__ASSIGNMENT__:
The records below need copying. Match each line exactly.

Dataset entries
########
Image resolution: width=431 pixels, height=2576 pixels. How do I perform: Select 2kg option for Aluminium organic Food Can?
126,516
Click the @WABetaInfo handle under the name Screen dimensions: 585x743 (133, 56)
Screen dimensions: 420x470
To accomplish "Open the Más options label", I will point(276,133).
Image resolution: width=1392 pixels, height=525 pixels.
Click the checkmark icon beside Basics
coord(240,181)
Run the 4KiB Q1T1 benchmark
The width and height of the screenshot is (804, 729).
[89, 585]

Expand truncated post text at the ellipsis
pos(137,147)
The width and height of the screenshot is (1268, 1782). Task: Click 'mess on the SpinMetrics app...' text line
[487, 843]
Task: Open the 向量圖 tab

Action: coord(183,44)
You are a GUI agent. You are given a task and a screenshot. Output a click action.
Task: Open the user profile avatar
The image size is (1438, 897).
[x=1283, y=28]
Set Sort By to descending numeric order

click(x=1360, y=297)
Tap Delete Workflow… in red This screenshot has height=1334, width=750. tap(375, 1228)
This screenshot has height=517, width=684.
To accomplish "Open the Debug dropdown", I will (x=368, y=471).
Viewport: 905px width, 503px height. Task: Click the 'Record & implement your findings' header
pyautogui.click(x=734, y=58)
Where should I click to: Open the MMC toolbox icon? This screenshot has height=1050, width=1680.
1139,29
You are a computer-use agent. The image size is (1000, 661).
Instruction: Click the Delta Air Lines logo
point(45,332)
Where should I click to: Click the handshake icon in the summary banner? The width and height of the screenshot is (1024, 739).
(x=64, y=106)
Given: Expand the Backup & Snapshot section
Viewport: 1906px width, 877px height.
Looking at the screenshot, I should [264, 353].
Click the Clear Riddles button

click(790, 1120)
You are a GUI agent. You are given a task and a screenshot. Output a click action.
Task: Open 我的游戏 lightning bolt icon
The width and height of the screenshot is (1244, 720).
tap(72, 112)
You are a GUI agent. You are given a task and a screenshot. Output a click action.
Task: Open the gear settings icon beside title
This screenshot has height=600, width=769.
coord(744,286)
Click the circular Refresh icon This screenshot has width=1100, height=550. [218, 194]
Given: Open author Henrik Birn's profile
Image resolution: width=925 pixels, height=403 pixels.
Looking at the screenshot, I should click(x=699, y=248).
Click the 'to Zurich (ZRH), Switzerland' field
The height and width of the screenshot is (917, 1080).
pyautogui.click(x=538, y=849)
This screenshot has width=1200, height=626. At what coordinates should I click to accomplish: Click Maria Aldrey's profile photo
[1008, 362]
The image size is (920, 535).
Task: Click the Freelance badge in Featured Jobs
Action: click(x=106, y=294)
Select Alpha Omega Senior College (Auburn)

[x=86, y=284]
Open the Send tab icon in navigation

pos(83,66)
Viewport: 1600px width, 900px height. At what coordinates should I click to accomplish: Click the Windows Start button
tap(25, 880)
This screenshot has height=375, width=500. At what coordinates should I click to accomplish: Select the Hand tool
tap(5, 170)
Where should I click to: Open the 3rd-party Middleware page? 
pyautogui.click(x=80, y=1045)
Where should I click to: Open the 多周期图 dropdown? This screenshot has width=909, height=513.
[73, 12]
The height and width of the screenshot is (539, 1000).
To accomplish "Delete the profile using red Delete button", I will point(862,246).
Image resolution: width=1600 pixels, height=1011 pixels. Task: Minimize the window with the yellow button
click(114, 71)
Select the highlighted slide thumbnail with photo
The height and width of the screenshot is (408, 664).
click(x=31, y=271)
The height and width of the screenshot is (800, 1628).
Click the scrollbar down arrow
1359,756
########
__OUTPUT FOR THIS EXERCISE__:
Image resolution: width=431 pixels, height=2576 pixels. How do I perform: Select 2kg option for Aluminium organic Food Can?
126,516
Click the @WABetaInfo handle under the name Screen dimensions: 585x743 (133, 56)
Screen dimensions: 420x470
To accomplish "Open the Más options label", I will point(276,133).
Image resolution: width=1392 pixels, height=525 pixels.
Click the checkmark icon beside Basics
coord(240,181)
Run the 4KiB Q1T1 benchmark
The width and height of the screenshot is (804, 729).
[89, 585]

Expand truncated post text at the ellipsis
pos(137,147)
The width and height of the screenshot is (1268, 1782). Task: Click 'mess on the SpinMetrics app...' text line
[487, 843]
Task: Open the 向量圖 tab

Action: coord(183,44)
You are a GUI agent. You are given a task and a screenshot. Output a click action.
Task: Open the user profile avatar
The image size is (1438, 897).
[x=1283, y=28]
Set Sort By to descending numeric order

click(x=1360, y=297)
Tap Delete Workflow… in red This screenshot has height=1334, width=750. tap(375, 1228)
This screenshot has height=517, width=684.
To accomplish "Open the Debug dropdown", I will (x=368, y=471).
Viewport: 905px width, 503px height. Task: Click the 'Record & implement your findings' header
pyautogui.click(x=734, y=58)
Where should I click to: Open the MMC toolbox icon? This screenshot has height=1050, width=1680.
1139,29
You are a computer-use agent. The image size is (1000, 661).
Instruction: Click the Delta Air Lines logo
point(45,332)
Where should I click to: Click the handshake icon in the summary banner? The width and height of the screenshot is (1024, 739).
(x=64, y=106)
Given: Expand the Backup & Snapshot section
Viewport: 1906px width, 877px height.
Looking at the screenshot, I should [264, 353].
Click the Clear Riddles button

click(790, 1120)
You are a GUI agent. You are given a task and a screenshot. Output a click action.
Task: Open 我的游戏 lightning bolt icon
The width and height of the screenshot is (1244, 720).
tap(72, 112)
You are a GUI agent. You are given a task and a screenshot. Output a click action.
Task: Open the gear settings icon beside title
This screenshot has height=600, width=769.
coord(744,286)
Click the circular Refresh icon This screenshot has width=1100, height=550. [218, 194]
Given: Open author Henrik Birn's profile
Image resolution: width=925 pixels, height=403 pixels.
Looking at the screenshot, I should click(x=699, y=248).
Click the 'to Zurich (ZRH), Switzerland' field
The height and width of the screenshot is (917, 1080).
pyautogui.click(x=538, y=849)
This screenshot has width=1200, height=626. At what coordinates should I click to accomplish: Click Maria Aldrey's profile photo
[1008, 362]
The image size is (920, 535).
Task: Click the Freelance badge in Featured Jobs
Action: click(x=106, y=294)
Select Alpha Omega Senior College (Auburn)

[x=86, y=284]
Open the Send tab icon in navigation

pos(83,66)
Viewport: 1600px width, 900px height. At what coordinates should I click to accomplish: Click the Windows Start button
tap(25, 880)
This screenshot has height=375, width=500. At what coordinates should I click to accomplish: Select the Hand tool
tap(5, 170)
Where should I click to: Open the 3rd-party Middleware page? 
pyautogui.click(x=80, y=1045)
Where should I click to: Open the 多周期图 dropdown? This screenshot has width=909, height=513.
[73, 12]
The height and width of the screenshot is (539, 1000).
To accomplish "Delete the profile using red Delete button", I will point(862,246).
Image resolution: width=1600 pixels, height=1011 pixels. Task: Minimize the window with the yellow button
click(114, 71)
Select the highlighted slide thumbnail with photo
The height and width of the screenshot is (408, 664).
click(x=31, y=271)
The height and width of the screenshot is (800, 1628).
Click the scrollbar down arrow
1359,756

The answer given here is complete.